Meta mietet TPUs – und denkt schon weiter
Meta hat mit Alphabet eine mehrjährige, milliardenschwere Vereinbarung geschlossen, um Googles Tensor Processing Units zu leasen. Genau diese TPUs sind dafür gebaut, große KI-Modelle effizient zu trainieren – also der zentrale Engpass, wenn es um Tempo und Kosten in der KI-Entwicklung geht.
Spannend ist der Hintergrund: Meta hat seine interne Chip-Strategie zuletzt angepasst und bestimmte fortgeschrittene Eigenentwicklungsprojekte gestrichen. Das erhöht den Druck, kurzfristig über externe Partner an genügend Rechenkapazität zu kommen. Parallel laufen laut Bericht Gespräche, ob Meta TPUs künftig sogar direkt für eigene Rechenzentren kaufen könnte – frühestens ab 2027.
Google positioniert sich als Hardware-Anbieter
Der Meta-Vertrag macht Alphabet zu einem sichtbaren Konkurrenten im Markt für KI-Computing-Infrastruktur, der bislang stark von anderen Chip-Anbietern geprägt ist. Google will das offenbar nicht als Einzelfall stehen lassen: Berichtet wird auch über ein Joint Venture mit einer Investmentfirma, das die Vermietung von TPU-Kapazität an weitere Unternehmenskunden vorantreiben soll.
Meta setzt dabei nicht ausschließlich auf Google. Der Konzern hält laut Text an seiner langjährigen, mehrgenerationigen Partnerschaft mit Nvidia fest und hat zusätzlich eine größere Chip-Liefervereinbarung mit AMD. Für Alphabet bedeutet das: Der Markt wächst zwar rasant, aber Kunden wollen sich nicht von einem einzigen Anbieter abhängig machen.
Kapital für Wiz – und Cloud-Offensive in Europa
Parallel zur Hardware-Strategie hat Alphabet zuletzt seine Finanzierung aufgestockt: Über eine große Anleiheplatzierung in mehreren Währungen nahm der Konzern rund 31,5 Milliarden US-Dollar auf. Das Geld soll vor allem die 32-Milliarden-Dollar-Übernahme der Cybersecurity-Firma Wiz finanzieren, die Anfang 2026 regulatorisch grünes Licht bekommen hatte. Auffällig: Teil der Emission war eine seltene 100-jährige „Century Bond“-Anleihe in Pfund Sterling, während der US-Dollar-Teil (20 Milliarden US-Dollar) auf außergewöhnlich hohe Nachfrage traf.

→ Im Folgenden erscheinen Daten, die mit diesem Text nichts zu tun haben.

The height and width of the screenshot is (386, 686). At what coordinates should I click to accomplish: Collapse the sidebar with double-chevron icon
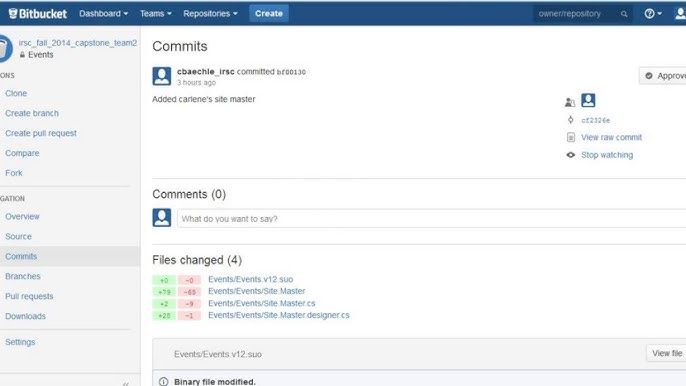tap(126, 383)
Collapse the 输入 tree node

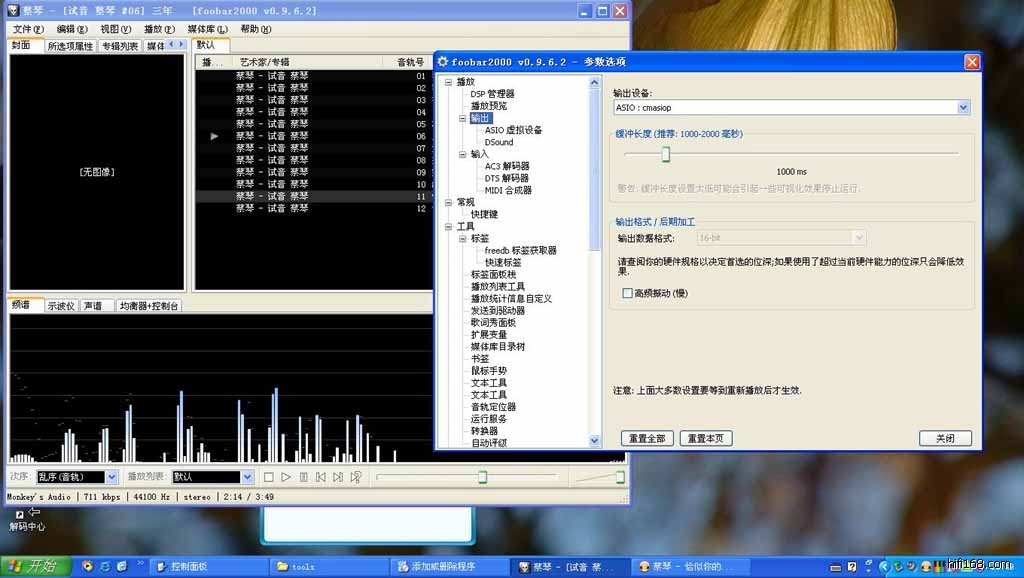pos(462,154)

Zugleich treibt Google den Ausbau seines Cloud-Geschäfts in Europa voran – mit Fokus auf „digitale Souveränität“. Weil europäische Behörden stärker auf lokale Datenkontrolle pochen, arbeitet Google etwa in Deutschland mit T-Systems an Sovereign-Cloud-Angeboten, die auch strenge Vorgaben wie jene des BSI erfüllen sollen.

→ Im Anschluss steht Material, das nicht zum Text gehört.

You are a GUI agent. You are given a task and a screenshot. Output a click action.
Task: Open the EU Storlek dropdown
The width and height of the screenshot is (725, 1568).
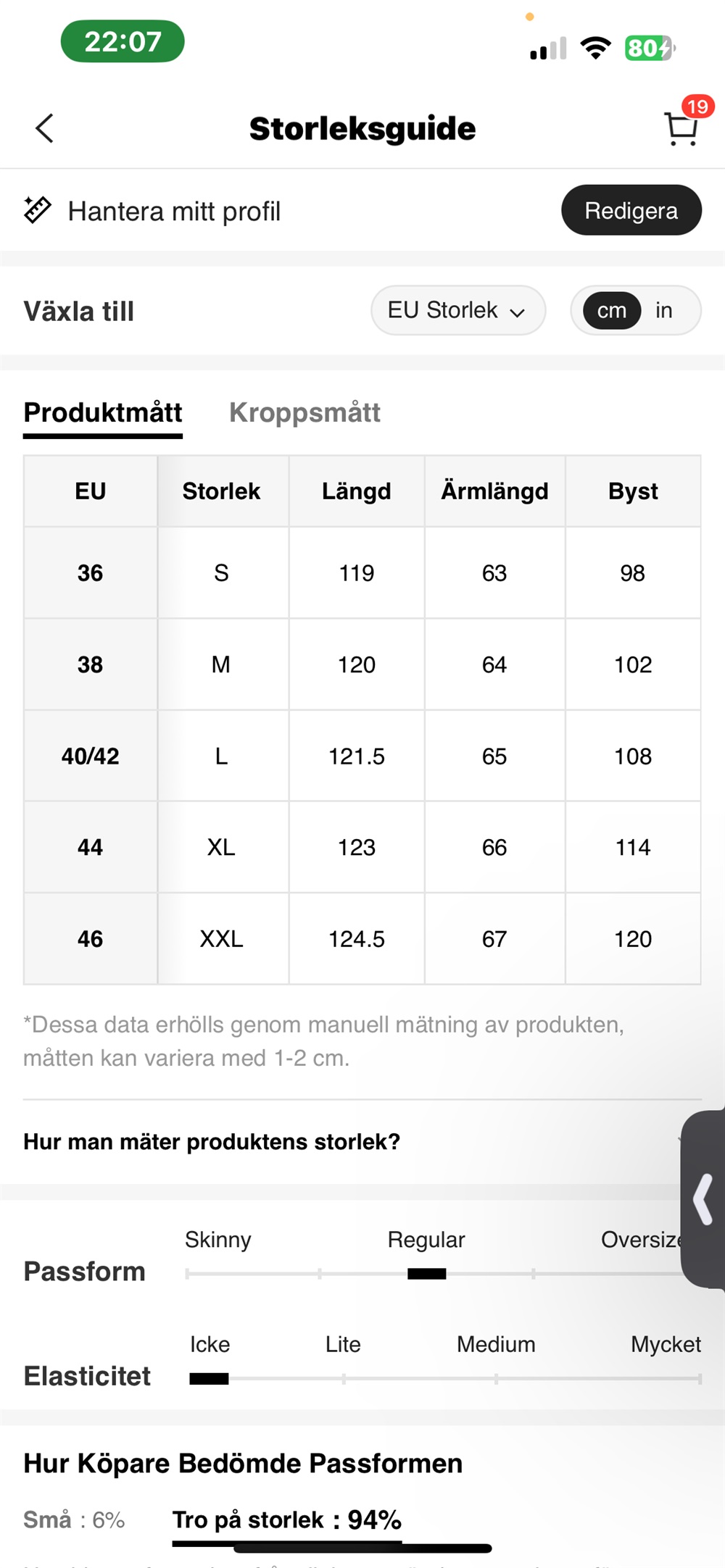[x=457, y=311]
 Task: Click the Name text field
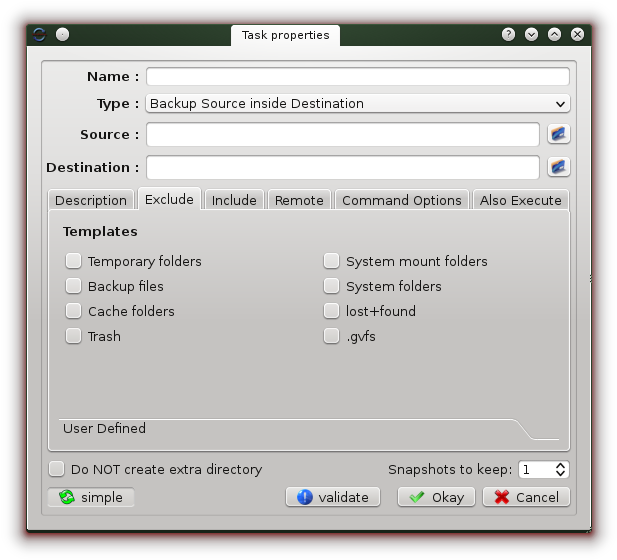tap(357, 77)
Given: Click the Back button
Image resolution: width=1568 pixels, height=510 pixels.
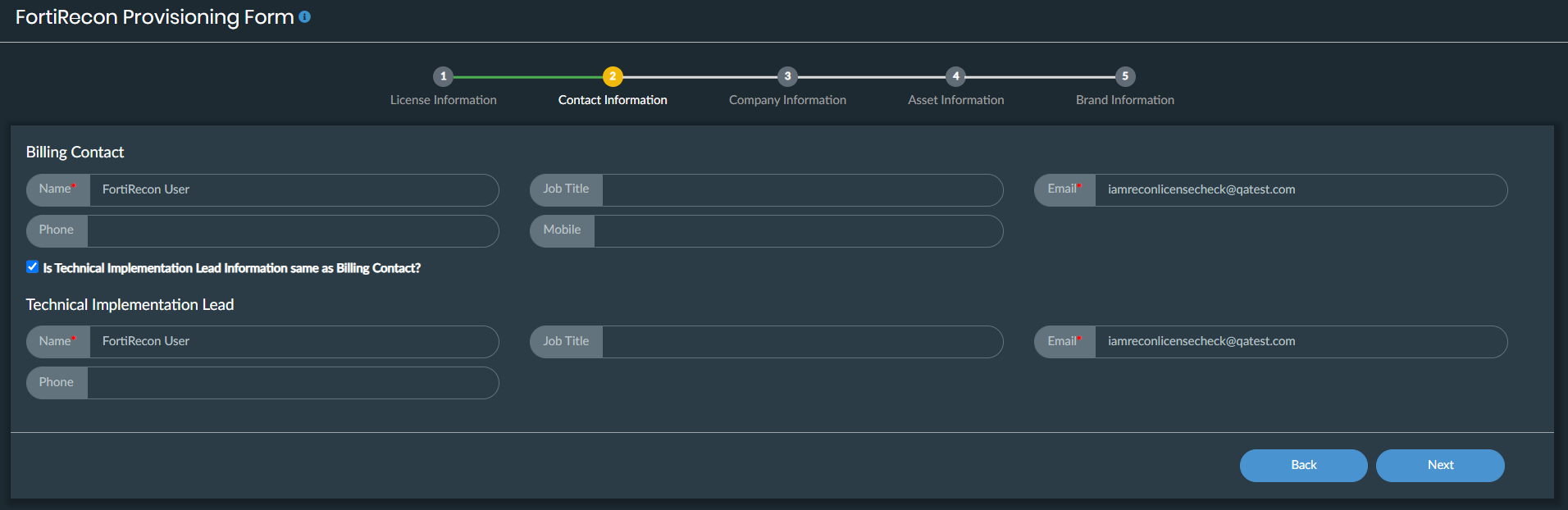Looking at the screenshot, I should pos(1303,465).
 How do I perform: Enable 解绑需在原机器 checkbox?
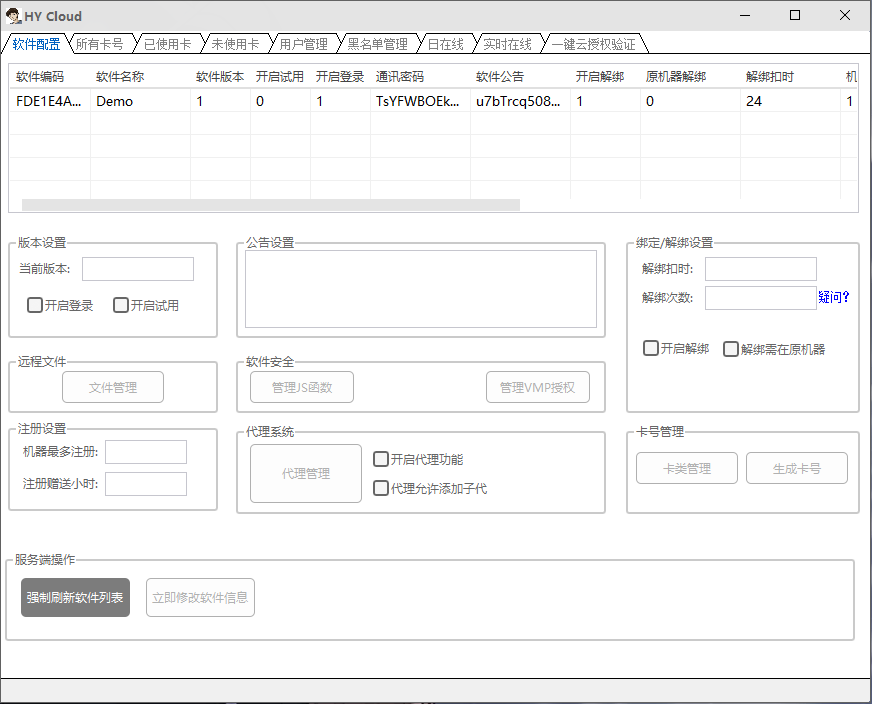[731, 349]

Unterm Strich zeigt der neue Meta-Deal: Alphabet baut sein KI-Geschäft nicht nur über Modelle und Software aus, sondern zunehmend auch als Lieferant der „Schaufeln“ im KI-Goldrausch – Rechenleistung, die andere dringend brauchen. An der Börse bleibt die Aktie dabei kurzfristig eher seitwärts: Heute notiert sie bei 260,10 Euro.